Two commissioners of the EEOC, co-chairs of a Select Task Force on the Study of Harassment in the Workplace, called on stakeholders to double down and “reboot” workplace harassment prevention efforts at a meeting of the EEOC in Washington Monday. Commissioners Chai R. Feldblum and Victoria A. Lipnic highlighted for their fellow commissioners the key findings and recommendations of a report they developed after 14 months of study of workplace harassment with the Select Task Force.
Convened in 2015, the Select Task Force was comprised of 16 members from around the country, including representatives of academia from various social science disciplines, legal practitioners on both the plaintiff and defense side, employers and employee advocacy groups, and organized labor.
More than 30 years after the U.S. Supreme Court held in Meritor Savings Back v. Vinson that harassment was a form of unlawful discrimination, workplace harassment remains an all-too persistent problem, Feldblum and Lipnic told their colleagues. Indeed, as the report noted, almost one-third of the roughly 90,000 charges filed with EEOC in FY 2015 included an allegation of harassment.
Too much of the effort and training to prevent workplace harassment over the last 30 years has been ineffective and focused on simply avoiding legal liability, explained Lipnic. “In simplest terms, training must change.”

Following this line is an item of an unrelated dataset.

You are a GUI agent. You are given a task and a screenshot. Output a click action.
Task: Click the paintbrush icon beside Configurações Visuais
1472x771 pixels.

“That does not mean we are suggesting that training be thrown out; far from it — but training needs to be part of a holistic, committed effort to combat harassment, focused on the specific culture and needs of a particular workplace.” Merely having effective reporting and response systems in place is also not enough, she cautioned, if employees fail to use them for fear of subsequent retaliation. “Above all, employees must have faith in the system,” she noted.
Feldblum set forth the report’s recommendation that employers explore new types of training to prevent harassment, including workplace civility and bystander intervention training. “Bystander intervention training can create a sense of collective responsibility on the part of workers and empower them to be engaged bystanders in preventing harassment,” she explained. “With leadership support, bystander intervention training could be a game changer in the workplace.” Feldblum also set forth the “audacious goal” of exploring an “It’s on Us” campaign in the workplace, similar to the campaign that encourages bystanders to prevent sexual assault on campuses.
The report includes detailed recommendations for harassment prevention, including a chart of risk factors that may permit harassment to occur; effective policies and procedures to reduce and eliminate harassment; recommendations for future research and funding; and targeted outreach. In addition, it offers a toolkit of compliance assistance measures for employers and other stakeholders.